Wednesday, September 05, 2007

Children Everywhere!

I finished my third day of school, and I am starting to figure out where everything is and understand how things are going to work.

My first day at Yamabe Junior High School was eventful. I arrived a solid amount of time early just in case I got lost on the way there or some other emergency presented itself. I was told to wear a shirt and tie, and after a half hour of bike riding in the desert heat, I needed a good amount of time to cool down once I arrived. My first little introduction was for the teachers. I did my little script and then I went and sat at my desk. Offices in Japan are a bit different than the US equivalent. A room of 50 teachers is divided into little clusters, based on some sort of hierarchy that involves age and title. All of the desks are in direct contact with each other, and there are no cubicle walls or anything of that sort. Not a lot of privacy, but it makes it easier to chat with coworkers.

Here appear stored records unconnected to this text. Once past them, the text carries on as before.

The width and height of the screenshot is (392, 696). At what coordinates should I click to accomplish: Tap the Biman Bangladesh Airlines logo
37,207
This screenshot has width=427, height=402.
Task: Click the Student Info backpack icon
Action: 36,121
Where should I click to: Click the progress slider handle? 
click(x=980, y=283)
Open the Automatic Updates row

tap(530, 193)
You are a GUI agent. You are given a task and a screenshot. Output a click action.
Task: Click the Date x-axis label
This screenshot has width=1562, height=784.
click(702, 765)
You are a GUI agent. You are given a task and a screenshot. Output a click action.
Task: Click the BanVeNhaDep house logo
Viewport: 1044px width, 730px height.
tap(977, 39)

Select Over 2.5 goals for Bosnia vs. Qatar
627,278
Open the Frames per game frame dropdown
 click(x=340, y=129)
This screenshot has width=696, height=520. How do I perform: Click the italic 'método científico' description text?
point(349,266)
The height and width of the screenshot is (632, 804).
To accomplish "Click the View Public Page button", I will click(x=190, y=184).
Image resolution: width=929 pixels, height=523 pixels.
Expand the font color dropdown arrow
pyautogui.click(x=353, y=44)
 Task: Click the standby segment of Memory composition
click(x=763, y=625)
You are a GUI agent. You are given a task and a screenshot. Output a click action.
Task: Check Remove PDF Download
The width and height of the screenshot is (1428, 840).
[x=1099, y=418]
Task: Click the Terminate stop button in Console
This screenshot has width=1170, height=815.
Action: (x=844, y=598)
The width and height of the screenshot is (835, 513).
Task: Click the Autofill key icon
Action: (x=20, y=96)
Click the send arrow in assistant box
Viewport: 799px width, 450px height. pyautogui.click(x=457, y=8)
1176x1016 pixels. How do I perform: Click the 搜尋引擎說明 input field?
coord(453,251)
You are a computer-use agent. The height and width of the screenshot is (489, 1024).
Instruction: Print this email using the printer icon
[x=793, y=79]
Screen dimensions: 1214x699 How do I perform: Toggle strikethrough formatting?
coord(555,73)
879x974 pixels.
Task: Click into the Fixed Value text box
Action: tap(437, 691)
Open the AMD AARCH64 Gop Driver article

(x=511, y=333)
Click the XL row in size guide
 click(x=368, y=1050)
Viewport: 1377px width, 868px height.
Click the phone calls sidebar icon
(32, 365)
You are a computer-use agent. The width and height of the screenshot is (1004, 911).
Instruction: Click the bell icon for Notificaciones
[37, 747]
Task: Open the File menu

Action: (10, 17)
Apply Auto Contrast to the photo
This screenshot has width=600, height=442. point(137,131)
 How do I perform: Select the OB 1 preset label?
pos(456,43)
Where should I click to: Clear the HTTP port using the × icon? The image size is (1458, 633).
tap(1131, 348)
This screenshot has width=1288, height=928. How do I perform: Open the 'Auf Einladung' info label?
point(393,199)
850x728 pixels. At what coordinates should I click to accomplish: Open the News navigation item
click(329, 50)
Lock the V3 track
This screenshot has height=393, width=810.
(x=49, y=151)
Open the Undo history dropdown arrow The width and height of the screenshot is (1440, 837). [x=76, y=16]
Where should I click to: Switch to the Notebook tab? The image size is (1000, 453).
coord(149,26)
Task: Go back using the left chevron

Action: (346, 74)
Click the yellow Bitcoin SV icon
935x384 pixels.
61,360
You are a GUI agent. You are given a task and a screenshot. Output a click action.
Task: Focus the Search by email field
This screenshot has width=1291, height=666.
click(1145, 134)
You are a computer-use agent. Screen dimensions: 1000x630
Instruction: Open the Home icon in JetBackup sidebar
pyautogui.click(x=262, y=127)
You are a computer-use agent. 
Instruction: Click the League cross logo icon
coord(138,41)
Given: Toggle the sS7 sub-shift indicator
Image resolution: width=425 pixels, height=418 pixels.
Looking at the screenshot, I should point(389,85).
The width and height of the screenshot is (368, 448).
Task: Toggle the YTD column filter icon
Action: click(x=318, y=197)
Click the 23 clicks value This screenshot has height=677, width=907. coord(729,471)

Some time later I gave a little speech about myself in front of hoard of Japanese children in the gym. A bit in English, a bit in Japanese. I'm sure that they were all thoroughly bored by the experience. Among some other quite long speeches, everyone sang the school song to piano accompaniment. I assumed that the kids would all be hardcore about school spirit, but most of them didn't even pretend to sing.

A sea of children

The classes themselves have been pretty enjoyable so far. I have been giving quite a few self introductory lessons, which are interesting. With variations, I usually talk a little bit about myself and then quiz the students in some way on what I said to test comprehension. One especially cool teacher had each student read aloud from a book as fast as they can, and timed them with a stop watch to strengthen their reading ability... quite fun.

Every day I have a different group of kids that I am assigned to eat lunch with. I suppose its a nice way to meet everyone, but it seems like it might prevent me from making any genuine friendships. I feel a bit like a politician, just sort of shaking hands and then moving on.

That leads me to another interesting point. The kids eat on their desks in their individual classrooms. School lunches are made in a central location in the city, then trucked out to the individual schools. When lunch time rolls around, the students lug the big containers of food to their respective classrooms. As far as I know there is no janitorial staff. At a certain time everyday, the students all go to a predesignated place and clean it. Some students clean the floors in the teachers room, others clean our coffee mugs in a nearby sink. Some are honored with cleaning the bathrooms. I get to go outside and sweep a set of stairs everyday.

There are all kinds of interesting things going on around here. More later.